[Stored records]

___

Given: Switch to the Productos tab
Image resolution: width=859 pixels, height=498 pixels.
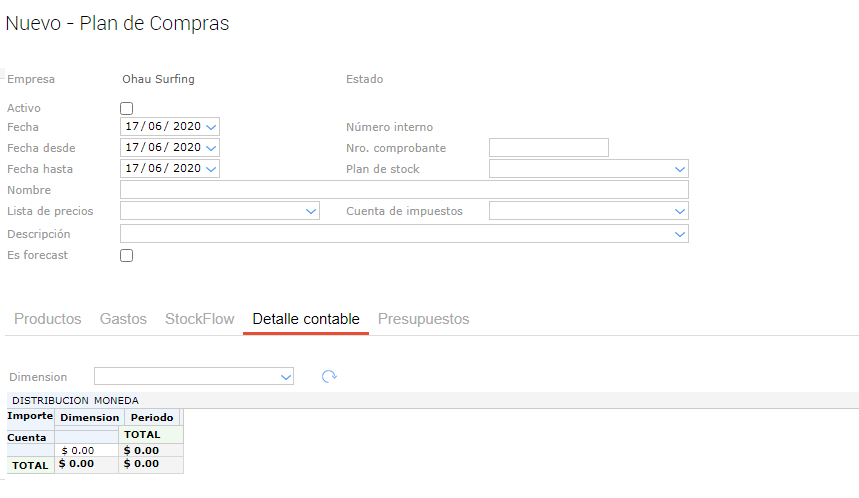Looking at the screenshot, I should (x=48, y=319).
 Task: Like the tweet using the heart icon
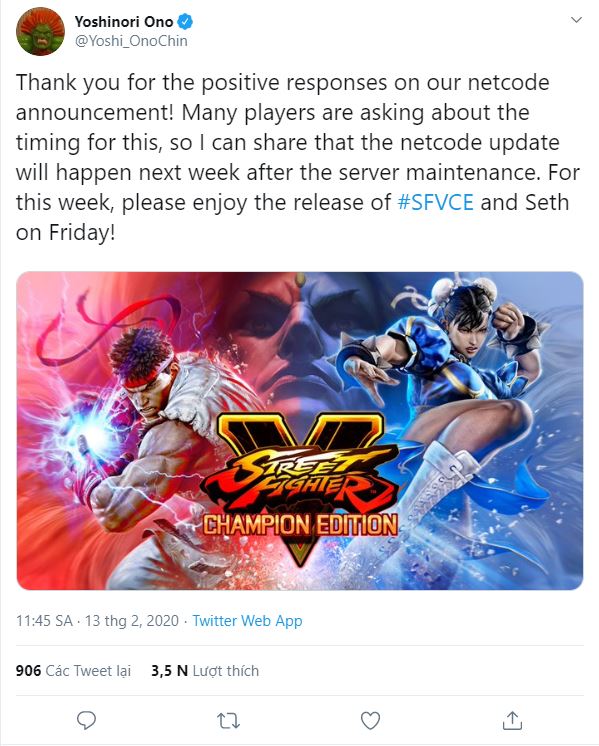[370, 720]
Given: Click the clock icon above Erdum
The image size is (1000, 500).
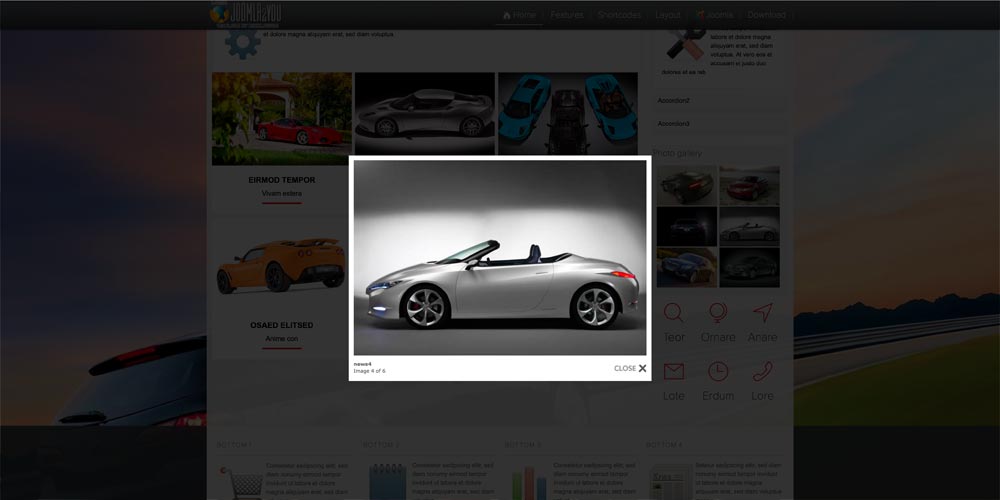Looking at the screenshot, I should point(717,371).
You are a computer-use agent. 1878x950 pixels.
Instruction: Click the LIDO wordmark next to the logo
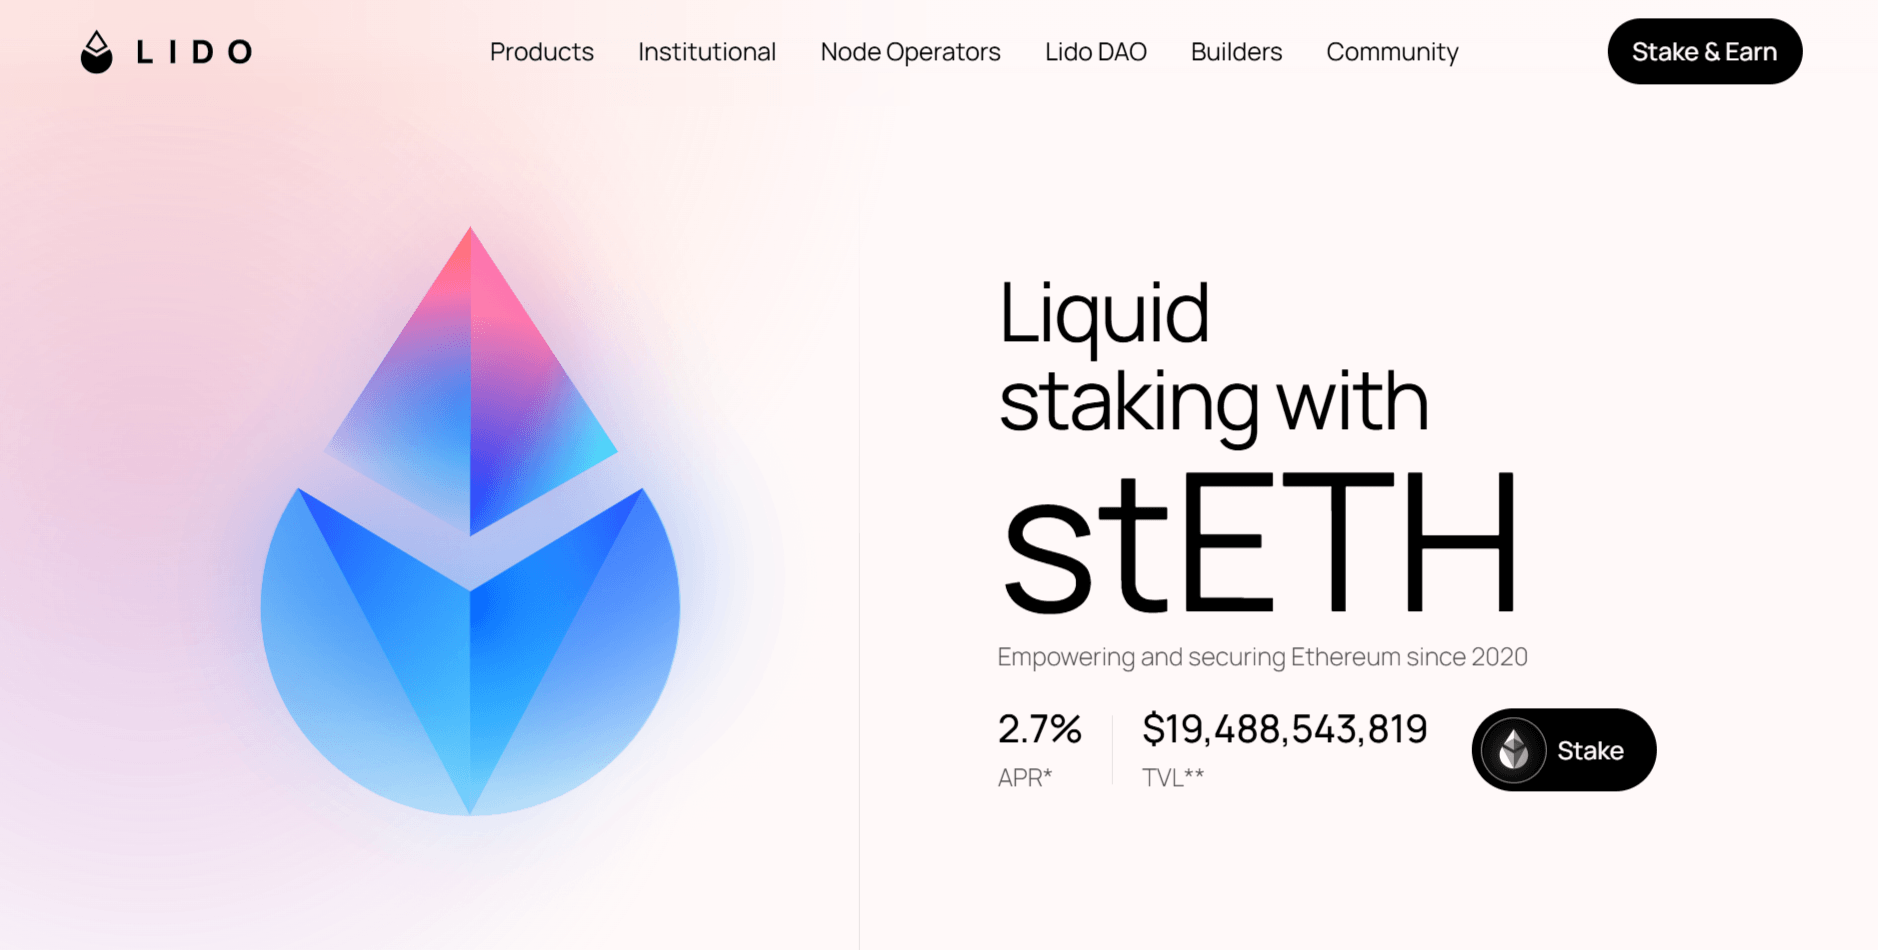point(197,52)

___

Please print every record exactly as written, without the pictures.

• **REPLY**:
Given: Switch to the Productos tab
Image resolution: width=859 pixels, height=498 pixels.
Looking at the screenshot, I should (x=48, y=319).
 Task: Like the tweet using the heart icon
[370, 720]
Given: Click the clock icon above Erdum
The image size is (1000, 500).
Looking at the screenshot, I should point(717,371).
You are a computer-use agent. 1878x950 pixels.
Instruction: Click the LIDO wordmark next to the logo
point(197,52)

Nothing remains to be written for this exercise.